FICHTNER Talks 2021
Outcome of the FICHTNER Talks and What the German Coalition Government Needs Now
Time is of the essence when it comes to achieving the emission reduction targets that have already been firmly agreed at the political level and are binding under international law, because investments in the renewables sector are on the whole time-consuming, complex and costly. The German coalition government must therefore make haste to establish the framework in such a way that the desired private investments for implementing the energy transition can spring forth. So what the coalition government now needs is both engineering expertise and a network of dedicated people who will boldly put in substantial sums of money as well as their heart and soul. That, in a nutshell, is the outcome of this year’s Fichtner Talks, which took place in the StadtPalais Stuttgart in the week before the German parliamentary elections in September, both in-person and online.
Under the motto “Responsible Investments – Opportunity with Risk”, the event did not mince words in pointing out the enormous investments involved in transforming all aspects of the energy infrastructure. “All or Nothing” was the headline of the presentation by Prof. Dr. Ottmar Edenhofer, the well-known director and chief economist of the Potsdam Institute for Climate Impact Research. Much is being demanded of humanity, because of the existing potential of about 15,000 Gt CO2 of fossil resources, only about 330 Gt can be allowed to reach the surface if the 1.5 °C target is to be met. Edenhofer called for the EU plans to be firmed up, for CO2 pricing to be implemented, and for concrete coal phase-out and renewable energy expansion plans to be drawn up quickly.
Sabine Nallinger, Managing Director of Stiftung 2° (2° Foundation), which has since been renamed Stiftung Klimawirtschaft (Climate Economy Foundation), pointed to the pioneering role played by business and argued that it ought not to be stymied by politics.
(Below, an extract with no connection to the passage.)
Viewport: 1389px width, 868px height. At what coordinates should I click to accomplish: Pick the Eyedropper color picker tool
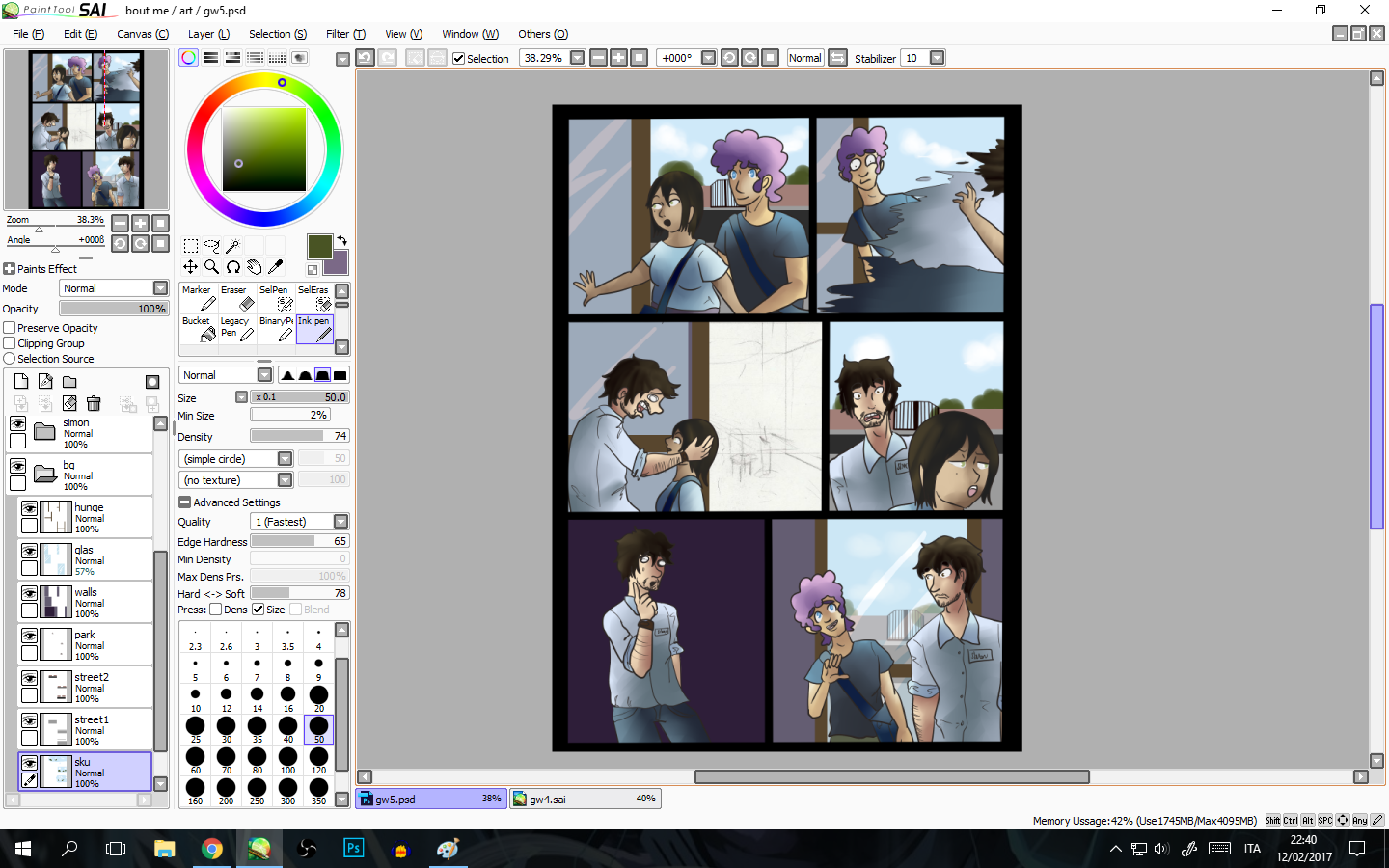[x=276, y=267]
Dr. Markus Klimmer, Deputy Chairman of the Supervisory Board of HH2E AG, made it vividly clear that green deals are not for number crunchers and that for the tasks ahead we need bold leaders with moral courage and preferably also “gray hair” investors.
In the presentations at Fichtner Talks 21, the panelists each outlined valuable building blocks for the energy transition from their perspective. In doing so, we found that the notions are diverse and very different in nature. The spectrum ranges from the installation of large-scale industrial electrolysis plants to EU-wide CO2 pricing with border adjustment. In my summary, I said:
“We need an open-access model for energy transition investors that combines the diverse and numerous individual investments into an overall picture.”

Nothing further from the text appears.